D. Ramirez (born Dean Marriott; 13 August 1970) is an English house producer and DJ. He has used a variety of pseudonyms including The Lisa Marie Experience (with Neil Hynde), Cordial, Finger Fest and Rambo. He has achieved five top 20 hits, and appeared on BBC Television's music programme, Top of the Pops. His highest standing in the mainstream music scene was his remix of Bodyrox's "Yeah Yeah", which earned him an Ivor Novello Award nomination.

==Musical career==
Ramirez is most commonly known in the world of dance music as a champion of the upbeat electro house style, but more recent times have shown a move away from electro house in to more underground techno material. He has said "I don't feel comfortable with commerciality... When people start expecting certain things of me I tend to back away".

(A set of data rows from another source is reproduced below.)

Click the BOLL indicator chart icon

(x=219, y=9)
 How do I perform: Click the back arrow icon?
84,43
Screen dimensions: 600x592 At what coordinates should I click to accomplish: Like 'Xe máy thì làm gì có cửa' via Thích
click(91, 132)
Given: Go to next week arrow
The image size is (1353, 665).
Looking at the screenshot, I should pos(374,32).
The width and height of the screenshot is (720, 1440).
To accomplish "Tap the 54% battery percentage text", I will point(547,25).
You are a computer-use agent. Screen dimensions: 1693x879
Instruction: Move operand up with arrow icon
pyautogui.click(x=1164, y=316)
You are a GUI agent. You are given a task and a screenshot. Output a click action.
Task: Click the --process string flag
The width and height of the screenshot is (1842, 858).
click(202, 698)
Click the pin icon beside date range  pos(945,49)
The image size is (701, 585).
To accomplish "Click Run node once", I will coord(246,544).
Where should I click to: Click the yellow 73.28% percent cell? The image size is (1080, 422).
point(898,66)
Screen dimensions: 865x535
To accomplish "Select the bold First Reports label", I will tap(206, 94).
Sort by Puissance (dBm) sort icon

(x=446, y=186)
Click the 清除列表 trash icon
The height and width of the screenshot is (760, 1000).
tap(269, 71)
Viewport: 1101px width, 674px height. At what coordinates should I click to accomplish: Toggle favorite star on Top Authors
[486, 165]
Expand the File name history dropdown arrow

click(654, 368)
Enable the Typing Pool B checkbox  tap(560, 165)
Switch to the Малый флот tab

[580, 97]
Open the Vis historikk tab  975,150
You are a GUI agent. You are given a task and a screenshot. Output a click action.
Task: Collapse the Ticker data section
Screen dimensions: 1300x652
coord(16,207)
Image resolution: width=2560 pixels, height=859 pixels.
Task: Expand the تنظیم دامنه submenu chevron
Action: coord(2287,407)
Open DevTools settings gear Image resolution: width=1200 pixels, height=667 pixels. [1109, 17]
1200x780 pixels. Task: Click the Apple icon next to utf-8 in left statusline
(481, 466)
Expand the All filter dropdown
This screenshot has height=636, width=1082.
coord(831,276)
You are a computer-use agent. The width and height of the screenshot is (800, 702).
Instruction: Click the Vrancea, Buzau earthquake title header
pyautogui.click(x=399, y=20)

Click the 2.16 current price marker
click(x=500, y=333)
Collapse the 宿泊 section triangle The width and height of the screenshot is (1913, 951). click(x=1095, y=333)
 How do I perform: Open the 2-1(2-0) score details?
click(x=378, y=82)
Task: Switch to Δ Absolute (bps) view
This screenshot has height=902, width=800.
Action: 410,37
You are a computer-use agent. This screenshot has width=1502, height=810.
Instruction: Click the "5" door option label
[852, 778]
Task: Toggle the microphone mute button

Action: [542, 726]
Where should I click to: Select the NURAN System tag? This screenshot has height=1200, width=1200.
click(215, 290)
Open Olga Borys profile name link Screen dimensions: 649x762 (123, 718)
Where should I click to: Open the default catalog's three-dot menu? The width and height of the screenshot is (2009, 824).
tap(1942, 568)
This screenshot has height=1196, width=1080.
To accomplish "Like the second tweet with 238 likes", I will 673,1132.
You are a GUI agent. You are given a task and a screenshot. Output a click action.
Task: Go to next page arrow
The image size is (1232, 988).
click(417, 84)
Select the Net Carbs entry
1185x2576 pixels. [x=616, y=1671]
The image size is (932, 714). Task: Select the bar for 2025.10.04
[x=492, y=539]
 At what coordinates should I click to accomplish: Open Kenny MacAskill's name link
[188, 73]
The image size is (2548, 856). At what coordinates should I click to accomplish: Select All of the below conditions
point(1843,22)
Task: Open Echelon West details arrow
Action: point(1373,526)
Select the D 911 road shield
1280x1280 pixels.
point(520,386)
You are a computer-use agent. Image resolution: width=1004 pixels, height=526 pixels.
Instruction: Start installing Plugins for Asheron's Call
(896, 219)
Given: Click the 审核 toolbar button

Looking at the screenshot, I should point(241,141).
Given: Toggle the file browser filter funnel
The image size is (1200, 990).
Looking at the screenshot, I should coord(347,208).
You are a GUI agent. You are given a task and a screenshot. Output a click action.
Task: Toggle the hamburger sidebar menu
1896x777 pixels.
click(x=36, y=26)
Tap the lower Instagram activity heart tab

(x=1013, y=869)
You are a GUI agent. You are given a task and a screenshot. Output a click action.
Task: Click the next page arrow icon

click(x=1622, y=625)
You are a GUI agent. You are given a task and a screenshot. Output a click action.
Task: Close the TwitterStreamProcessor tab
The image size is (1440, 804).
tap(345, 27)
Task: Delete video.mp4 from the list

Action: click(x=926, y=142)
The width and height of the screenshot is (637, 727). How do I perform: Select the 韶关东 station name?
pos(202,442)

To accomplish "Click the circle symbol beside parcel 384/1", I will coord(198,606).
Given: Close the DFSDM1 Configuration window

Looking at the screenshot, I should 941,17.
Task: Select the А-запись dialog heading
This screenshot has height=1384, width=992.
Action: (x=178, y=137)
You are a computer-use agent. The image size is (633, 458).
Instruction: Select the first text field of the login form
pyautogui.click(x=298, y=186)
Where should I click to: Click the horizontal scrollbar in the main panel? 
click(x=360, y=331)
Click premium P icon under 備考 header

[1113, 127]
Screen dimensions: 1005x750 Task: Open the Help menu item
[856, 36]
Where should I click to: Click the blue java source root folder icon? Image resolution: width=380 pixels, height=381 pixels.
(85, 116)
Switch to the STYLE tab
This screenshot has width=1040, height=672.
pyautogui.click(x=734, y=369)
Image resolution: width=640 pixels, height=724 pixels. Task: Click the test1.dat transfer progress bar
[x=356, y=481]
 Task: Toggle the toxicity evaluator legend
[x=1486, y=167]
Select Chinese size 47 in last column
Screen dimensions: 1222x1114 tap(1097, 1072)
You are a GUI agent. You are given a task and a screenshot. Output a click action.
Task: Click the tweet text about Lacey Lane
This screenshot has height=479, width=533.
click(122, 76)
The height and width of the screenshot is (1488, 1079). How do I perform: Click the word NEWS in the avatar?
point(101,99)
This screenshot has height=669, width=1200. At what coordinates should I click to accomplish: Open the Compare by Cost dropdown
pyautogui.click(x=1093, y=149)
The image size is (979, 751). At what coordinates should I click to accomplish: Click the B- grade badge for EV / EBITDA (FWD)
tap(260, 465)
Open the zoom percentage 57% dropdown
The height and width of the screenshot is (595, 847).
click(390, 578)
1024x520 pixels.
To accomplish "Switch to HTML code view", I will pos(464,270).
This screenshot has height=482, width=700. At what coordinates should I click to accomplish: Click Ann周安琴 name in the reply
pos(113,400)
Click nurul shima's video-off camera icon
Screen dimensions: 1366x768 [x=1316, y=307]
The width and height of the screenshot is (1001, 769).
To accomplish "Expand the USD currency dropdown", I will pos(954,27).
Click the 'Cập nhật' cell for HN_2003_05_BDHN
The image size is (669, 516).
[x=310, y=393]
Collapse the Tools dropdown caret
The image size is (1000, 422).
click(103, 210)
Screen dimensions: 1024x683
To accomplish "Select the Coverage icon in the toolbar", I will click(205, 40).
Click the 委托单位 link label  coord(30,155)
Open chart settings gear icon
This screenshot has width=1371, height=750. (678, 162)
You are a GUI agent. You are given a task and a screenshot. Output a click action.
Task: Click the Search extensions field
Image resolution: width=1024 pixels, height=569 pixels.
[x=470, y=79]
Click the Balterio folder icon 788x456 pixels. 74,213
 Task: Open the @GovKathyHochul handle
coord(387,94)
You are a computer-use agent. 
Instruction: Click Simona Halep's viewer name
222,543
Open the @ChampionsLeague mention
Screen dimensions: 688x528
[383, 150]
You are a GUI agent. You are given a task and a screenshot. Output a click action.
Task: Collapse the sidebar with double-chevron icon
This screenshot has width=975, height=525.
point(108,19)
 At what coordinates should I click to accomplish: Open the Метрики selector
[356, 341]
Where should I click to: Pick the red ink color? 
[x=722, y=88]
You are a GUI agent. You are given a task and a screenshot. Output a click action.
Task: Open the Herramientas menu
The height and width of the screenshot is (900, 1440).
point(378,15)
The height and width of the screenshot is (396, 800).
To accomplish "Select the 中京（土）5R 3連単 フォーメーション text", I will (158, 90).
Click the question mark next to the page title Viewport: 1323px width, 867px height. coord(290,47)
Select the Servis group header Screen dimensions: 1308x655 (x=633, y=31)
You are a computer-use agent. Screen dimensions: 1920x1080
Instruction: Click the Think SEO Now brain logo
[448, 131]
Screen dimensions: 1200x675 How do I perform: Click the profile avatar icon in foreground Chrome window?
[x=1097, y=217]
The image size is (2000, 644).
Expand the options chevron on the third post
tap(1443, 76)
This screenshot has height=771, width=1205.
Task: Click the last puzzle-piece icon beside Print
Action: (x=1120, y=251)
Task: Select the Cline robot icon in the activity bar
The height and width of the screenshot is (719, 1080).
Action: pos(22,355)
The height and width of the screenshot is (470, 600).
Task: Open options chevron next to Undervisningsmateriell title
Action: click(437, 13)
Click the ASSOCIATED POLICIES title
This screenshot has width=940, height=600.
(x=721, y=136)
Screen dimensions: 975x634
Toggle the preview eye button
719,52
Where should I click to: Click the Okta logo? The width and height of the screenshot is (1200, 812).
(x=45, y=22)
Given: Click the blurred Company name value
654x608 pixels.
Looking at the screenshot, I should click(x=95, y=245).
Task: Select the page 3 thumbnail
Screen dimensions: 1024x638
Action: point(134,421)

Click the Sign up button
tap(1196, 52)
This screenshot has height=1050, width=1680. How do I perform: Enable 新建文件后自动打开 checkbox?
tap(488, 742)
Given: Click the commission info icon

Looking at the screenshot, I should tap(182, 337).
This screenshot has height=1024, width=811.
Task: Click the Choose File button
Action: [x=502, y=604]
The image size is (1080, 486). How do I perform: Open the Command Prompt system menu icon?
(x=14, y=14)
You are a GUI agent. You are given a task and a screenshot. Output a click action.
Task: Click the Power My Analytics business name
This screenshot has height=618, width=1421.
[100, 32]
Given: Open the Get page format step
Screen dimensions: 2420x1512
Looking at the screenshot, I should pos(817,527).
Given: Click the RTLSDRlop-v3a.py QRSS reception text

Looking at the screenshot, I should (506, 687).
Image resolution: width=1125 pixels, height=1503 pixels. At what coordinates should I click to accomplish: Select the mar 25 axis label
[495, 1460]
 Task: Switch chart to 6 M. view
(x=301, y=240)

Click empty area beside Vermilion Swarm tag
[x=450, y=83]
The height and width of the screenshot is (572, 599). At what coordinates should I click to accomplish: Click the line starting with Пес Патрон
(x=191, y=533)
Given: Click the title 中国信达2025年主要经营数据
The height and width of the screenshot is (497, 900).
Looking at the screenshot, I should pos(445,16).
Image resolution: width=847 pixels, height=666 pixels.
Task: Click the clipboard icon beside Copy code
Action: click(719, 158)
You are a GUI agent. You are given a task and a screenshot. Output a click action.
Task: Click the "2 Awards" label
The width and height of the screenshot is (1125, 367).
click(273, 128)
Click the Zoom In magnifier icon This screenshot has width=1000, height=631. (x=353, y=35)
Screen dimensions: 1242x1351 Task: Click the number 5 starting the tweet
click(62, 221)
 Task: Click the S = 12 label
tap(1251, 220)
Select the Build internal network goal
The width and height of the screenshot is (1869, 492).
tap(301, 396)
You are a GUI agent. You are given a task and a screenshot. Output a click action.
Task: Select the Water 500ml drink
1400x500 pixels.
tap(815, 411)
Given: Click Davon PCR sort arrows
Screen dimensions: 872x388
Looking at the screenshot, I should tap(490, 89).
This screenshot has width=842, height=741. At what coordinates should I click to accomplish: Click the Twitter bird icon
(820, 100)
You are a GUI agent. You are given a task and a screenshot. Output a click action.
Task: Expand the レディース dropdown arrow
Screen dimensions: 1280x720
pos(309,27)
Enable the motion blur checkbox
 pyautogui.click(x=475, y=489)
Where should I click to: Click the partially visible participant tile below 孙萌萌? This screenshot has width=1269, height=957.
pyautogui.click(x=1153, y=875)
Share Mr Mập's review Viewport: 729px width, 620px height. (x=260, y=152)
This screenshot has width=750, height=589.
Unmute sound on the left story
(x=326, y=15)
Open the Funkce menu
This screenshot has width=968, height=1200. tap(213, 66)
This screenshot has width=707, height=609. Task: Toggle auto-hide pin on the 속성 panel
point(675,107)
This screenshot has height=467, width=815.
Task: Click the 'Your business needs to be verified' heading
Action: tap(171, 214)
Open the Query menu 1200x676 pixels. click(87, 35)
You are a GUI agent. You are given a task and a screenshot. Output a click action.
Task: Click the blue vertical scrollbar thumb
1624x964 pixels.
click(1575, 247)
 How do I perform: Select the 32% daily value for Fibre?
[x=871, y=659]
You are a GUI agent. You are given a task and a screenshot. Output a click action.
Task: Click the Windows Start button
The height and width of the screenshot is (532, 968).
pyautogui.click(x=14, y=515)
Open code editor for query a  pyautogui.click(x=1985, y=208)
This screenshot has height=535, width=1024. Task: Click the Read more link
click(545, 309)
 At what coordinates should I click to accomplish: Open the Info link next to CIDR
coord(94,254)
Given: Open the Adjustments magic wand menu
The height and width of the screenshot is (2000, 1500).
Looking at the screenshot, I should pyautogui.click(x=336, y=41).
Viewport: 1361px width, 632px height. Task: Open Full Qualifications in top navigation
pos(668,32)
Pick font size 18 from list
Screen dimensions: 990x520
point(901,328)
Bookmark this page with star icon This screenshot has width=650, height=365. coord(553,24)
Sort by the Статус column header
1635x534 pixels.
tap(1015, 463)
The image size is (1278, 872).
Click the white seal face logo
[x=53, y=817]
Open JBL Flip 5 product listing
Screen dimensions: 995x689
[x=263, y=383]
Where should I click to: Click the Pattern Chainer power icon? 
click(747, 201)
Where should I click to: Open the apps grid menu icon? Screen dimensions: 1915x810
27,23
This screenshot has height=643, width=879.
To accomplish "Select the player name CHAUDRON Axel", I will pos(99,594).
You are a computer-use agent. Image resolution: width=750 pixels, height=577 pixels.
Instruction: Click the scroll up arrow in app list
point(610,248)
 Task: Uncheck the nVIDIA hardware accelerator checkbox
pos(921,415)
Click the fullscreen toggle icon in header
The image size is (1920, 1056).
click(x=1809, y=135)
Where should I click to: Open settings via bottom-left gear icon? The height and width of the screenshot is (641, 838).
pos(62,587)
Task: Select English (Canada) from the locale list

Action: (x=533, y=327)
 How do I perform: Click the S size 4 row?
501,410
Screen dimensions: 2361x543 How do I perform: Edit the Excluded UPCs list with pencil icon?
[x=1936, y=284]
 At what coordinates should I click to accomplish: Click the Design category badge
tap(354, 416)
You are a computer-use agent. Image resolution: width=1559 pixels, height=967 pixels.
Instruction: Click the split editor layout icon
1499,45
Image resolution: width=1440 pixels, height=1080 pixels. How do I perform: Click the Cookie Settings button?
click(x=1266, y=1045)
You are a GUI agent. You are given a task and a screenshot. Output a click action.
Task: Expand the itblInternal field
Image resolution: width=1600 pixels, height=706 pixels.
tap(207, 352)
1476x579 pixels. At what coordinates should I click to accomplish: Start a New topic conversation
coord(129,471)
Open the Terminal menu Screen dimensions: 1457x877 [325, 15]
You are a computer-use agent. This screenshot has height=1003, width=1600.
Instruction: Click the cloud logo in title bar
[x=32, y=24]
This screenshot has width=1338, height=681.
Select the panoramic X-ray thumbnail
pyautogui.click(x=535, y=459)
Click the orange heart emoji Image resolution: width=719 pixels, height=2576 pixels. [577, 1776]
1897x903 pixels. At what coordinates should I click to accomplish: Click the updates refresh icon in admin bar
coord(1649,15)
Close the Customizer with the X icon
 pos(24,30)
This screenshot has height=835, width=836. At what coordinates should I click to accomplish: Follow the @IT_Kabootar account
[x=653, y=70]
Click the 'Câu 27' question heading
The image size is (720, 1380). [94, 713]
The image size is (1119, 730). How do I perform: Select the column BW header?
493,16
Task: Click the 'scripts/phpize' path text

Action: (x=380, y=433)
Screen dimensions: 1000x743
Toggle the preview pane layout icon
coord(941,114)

Ramirez also owns his own record label, Slave Recordings, on which he released his own EP Nitr8. He is also known for his technical musical knowledge and hosts a musical forum on his website. 2011 has seen him release on Toolroom Records, with his D.Ramirez & Friends EP, which features collaborations with the likes of Kristoph and Robert Owens.

2017 saw D.Ramirez launch music production masterclasses to teach aspiring producers culminating in a deep-dive into sound design

He is currently one of the music production instructors at SubBass Academy of Electronic Music, and is a Contributor at the Toolroom Academy.

==Discography==
===Singles===
- 2007 D.Ramirez & Mark Knight - Colombian Soul - Original
- 2009 Mark Knight & D.Ramirez v Underworld - Downpipe (Original Club Mix)
- 2013 D.Ramirez - Open Your Eyes (Original Club Mix)
- 2011 D.Ramirez & Dirty South - Shield (Original Club Mix)
- 2011 D.Ramirez - What You Need (Original Club Mix)
- 2011 D.Ramirez - Everybody Has The Right (Original Mix)
- 2012 D.Ramirez - Get Down (Original Club Mix)
- 2012 D.Ramirez - Won't Give Up (Original Club Mix)
- 2014 D.Ramirez & Guy Williams - No Guarantees (Original Mix)
- 2018 D.Ramirez - Get Wrecked
- 2019 D.Ramirez - Overload (Original Mix)
- 2023 D.Ramirez - Yeah Yeah (2023 Rework)
- 2024 Smokin Jo, D.Ramirez - Inner Mind
- 2024 Smokin Jo & D Ramirez - In The Night (Extended Mix)

===Remixes===
- 2004 Visionary – "Higher Feeling (D. Ramirez Remix)"
- 2006 Noir - "My MTV (D Ramirez "Evil Business" Remix)"
- 2008 Max Linen Ft. Keithen Carter - "Flashback (D.Ramirez Remix)"
- 2010 Hardsoul presents Roog & Greg - "Über (D.Ramirez Remix)"
- 2010 Dirty Vegas - "Changes (The D.Ramirez Squeezebox Remix)"
- 2012 Roger Sanchez - "Lost (D. Ramirez Lost In Rave Remix)"
- 2012 Tomaz Vs. Filterheadz - "Sunshine (D. Ramirez Remix)"
- 2014 Spoiled - "All I Know (D. Ramirez Old Skool Remix)"
- 2019 Hybrid - "Hold Your Breath (D.Ramirez Remix)"

===Recordings===
- "(Keep on) Jumpin'" by the Lisa Marie Experience was a big hit in the UK in 1996. It reached No. 7 on the UK Singles Chart and No. 1 on the UK Dance Singles Chart.